It's like he knew all along - Charlie Sheen as a coked-out bad boy in 1986's Ferris Bueller's Day Off |
I knew he was married once, or maybe twice, to Denise Richards—herself but a minor blip on the radar, even for those who saw Wild Things 13 years ago. I knew he'd been and out of rehab a few times. So what? Are there any celebrities who haven't been in and out of rehab a few times? Show me one—that's a fucking story.
And therein lies the source of my confusion. At the end of the day, Charlie Sheen is just another famous face who fucked up. The way his name and the one or two-word particulars of his transgressions are punchlined about, the number of tweets devoted to him, the volume of mentions he gets in late night monologues, the ink spent printing stories about him in entertainment publications, his complete dominance of the internet—you'd think Charles was the first star to ever drop his pants when he shouldn't have. Not quite.The Charlie Sheen saga is in reality just one 'story' in a closed system of ongoing bloopers and fuck-ups. Focus too much on him and you'll miss out on the rest of the world of celebrity circus idiocy that inexorably continues to turn. Just last week, for example: aspiring trainwreck Christina Aguilera and her doofus boyfriend spent the night in the drunk tank after being pulled over for driving under the influence; also drunk—again—was Jessica Simpson, who looks so bad it's almost scary. But Simpson and Aguilera are only doing their part to fulfill the Blonde Female Celebrity Fuck-Up/Train Wreck quota; there are certainly others from this past week, some of which luckily (or maybe not so luckily) didn't make it to press. Through the years the famous have demonstrated their incredible talent at, if nothing else, achieving stupidity of monumental proportions, and so many of them do it you could make a career of trying to document their so-called mistakes (an entire industry do, in fact). Charlie Sheen is just one man at one point in time in a ever-expanding jungle of shitshow.
He's not even very innovative, if you ask me. To my knowledge, he is stumbling his way along a path previously forged, and forged well. Trashed hotel? Johnny Depp says hello. Mountains of drugs? Robert Downey Jr. knows more about that than any celebrity ever has or will. (Depp knows a little about it too.) Raunchy trysts with white trash girls? Mel Gibson berates and beats the shit out of his. And as for publicly-televised delusions, well, in my books Tom Cruise's batshit crazy antics courtesy of airtime with Oprah Winfrey and Matt Lauer are pretty tough to top.

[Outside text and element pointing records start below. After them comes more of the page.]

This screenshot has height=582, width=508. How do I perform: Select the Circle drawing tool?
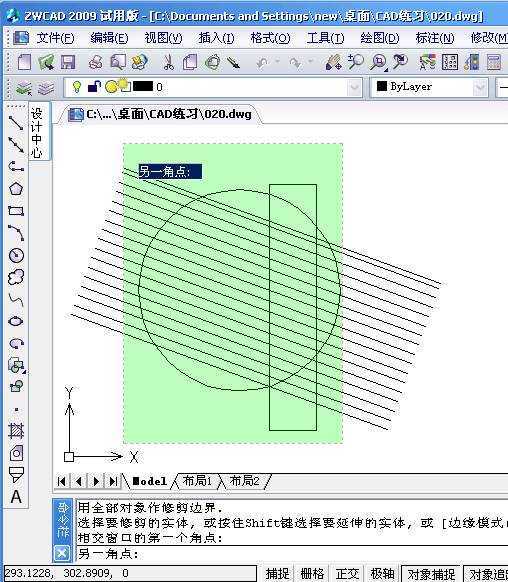pyautogui.click(x=16, y=255)
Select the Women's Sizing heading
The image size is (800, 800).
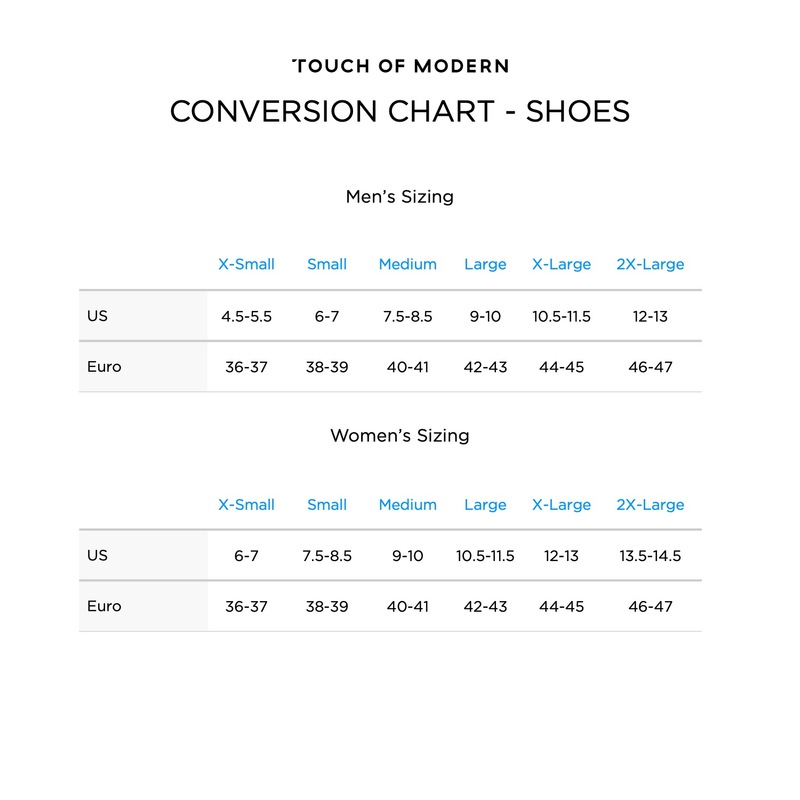[x=400, y=436]
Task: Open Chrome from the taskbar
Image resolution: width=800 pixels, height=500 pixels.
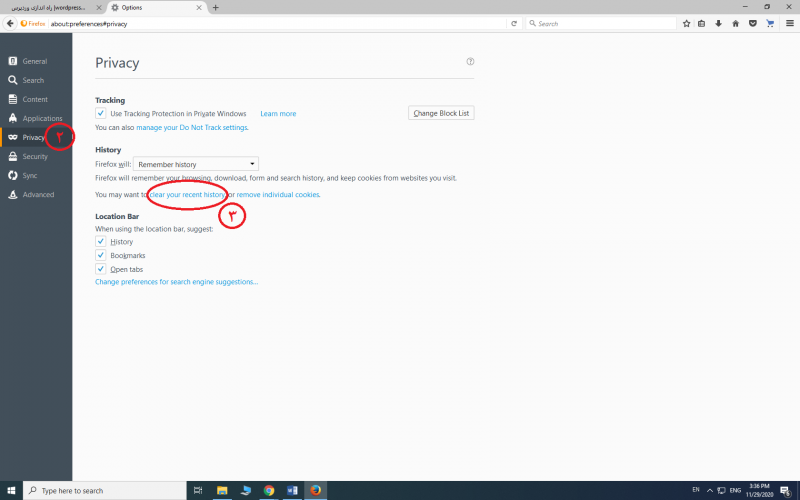Action: [x=269, y=490]
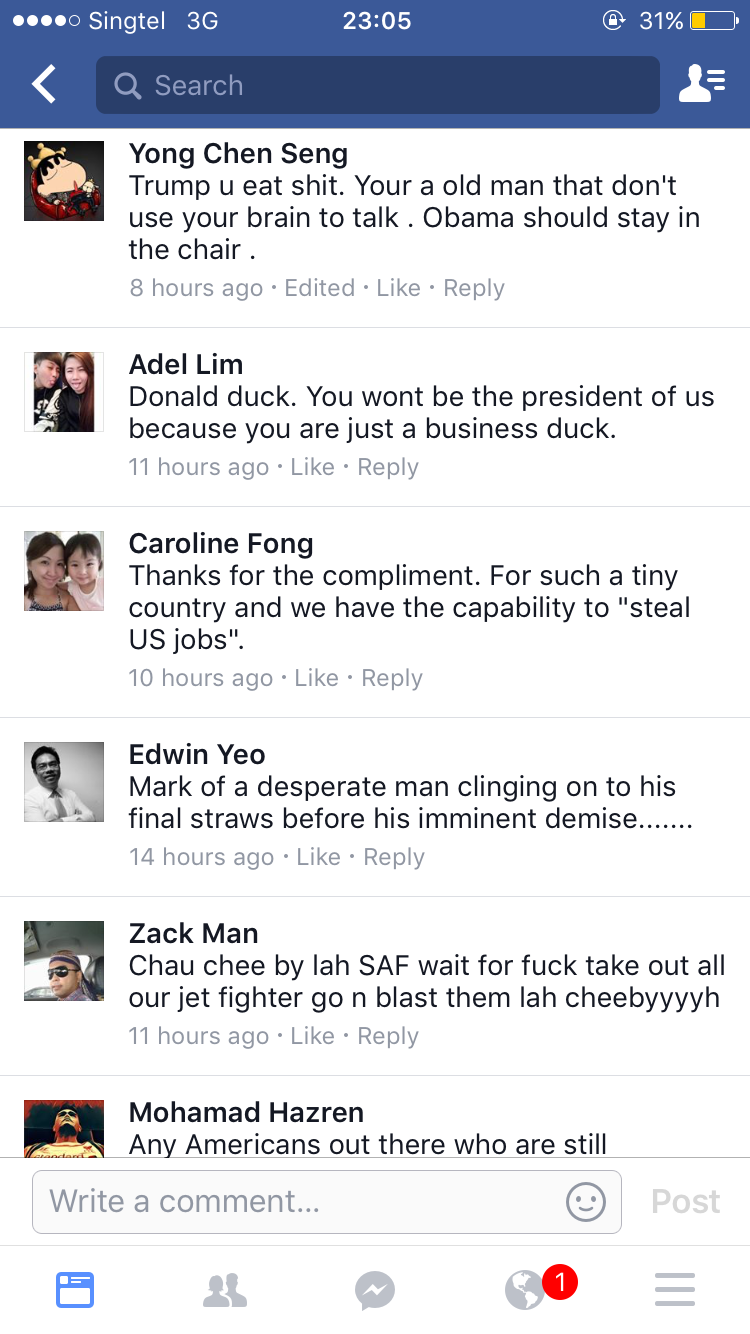Screen dimensions: 750x1334
Task: View Zack Man's profile via name
Action: (194, 933)
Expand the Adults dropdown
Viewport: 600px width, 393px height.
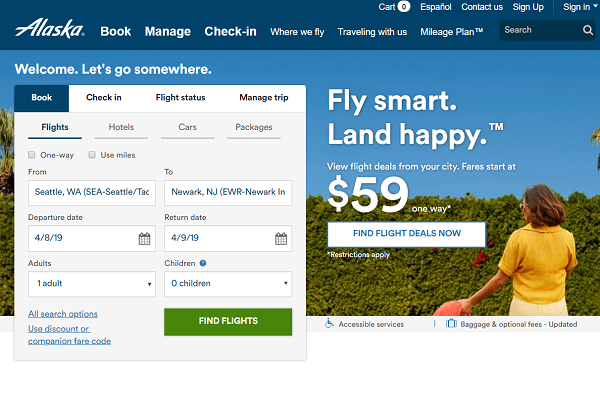92,284
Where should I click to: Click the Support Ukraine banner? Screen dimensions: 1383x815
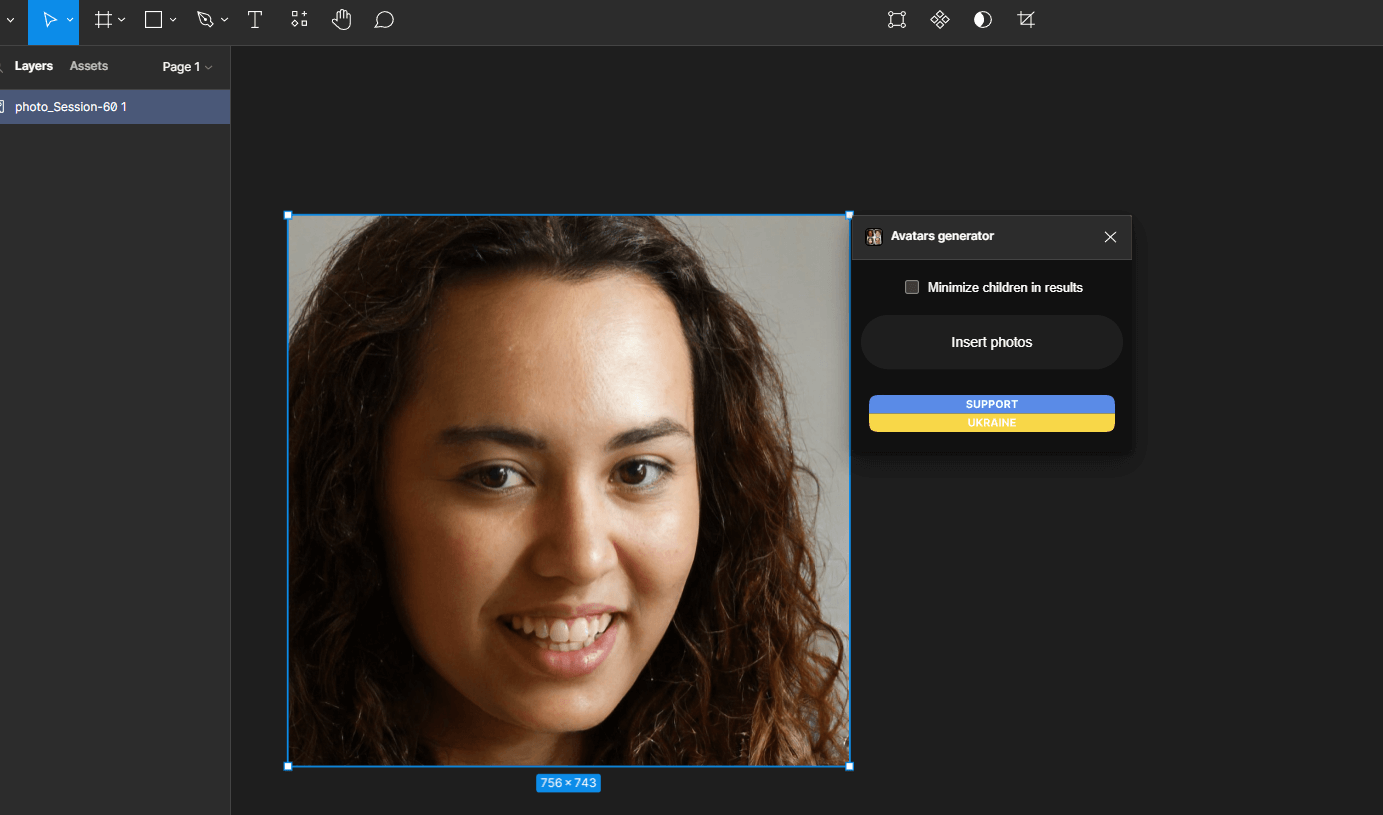coord(991,412)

Charlie Sheen is certainly loving this whole farce. How could he not? He's getting so much exposure and publicity it won't matter if the golden goose Two and a Half Men goes under for good. Two to three million an episode—who needs it? Sheen is right about one thing: he's in the driver's seat. Everyone patting themselves on the back for their clever digs and clever 'winning' references should take pause and consider that perhaps the person who's really laughing is the supposed butt of the joke himself. It's not like we're all sitting in a room together making fun of the guy behind his back. Sheengate has become too much and too public a phenomenon. Charlie Sheen knows full well what's up, and he's joining the fun, if he didn't organize the party to begin with. Kind of difficult to take pride in mocking someone who's benefitting from the mockery. You have to think every one of Charlie Sheen's 2 million-plus Twitter followers has some financial equivalent.
So, yeah, I don't know the whole Charlie Sheen story. But if that means the joke isn't on me, I'm fine with that. Especially until we know who it's really supposed to be on. Maybe it's everyone. I guess I'll get in line.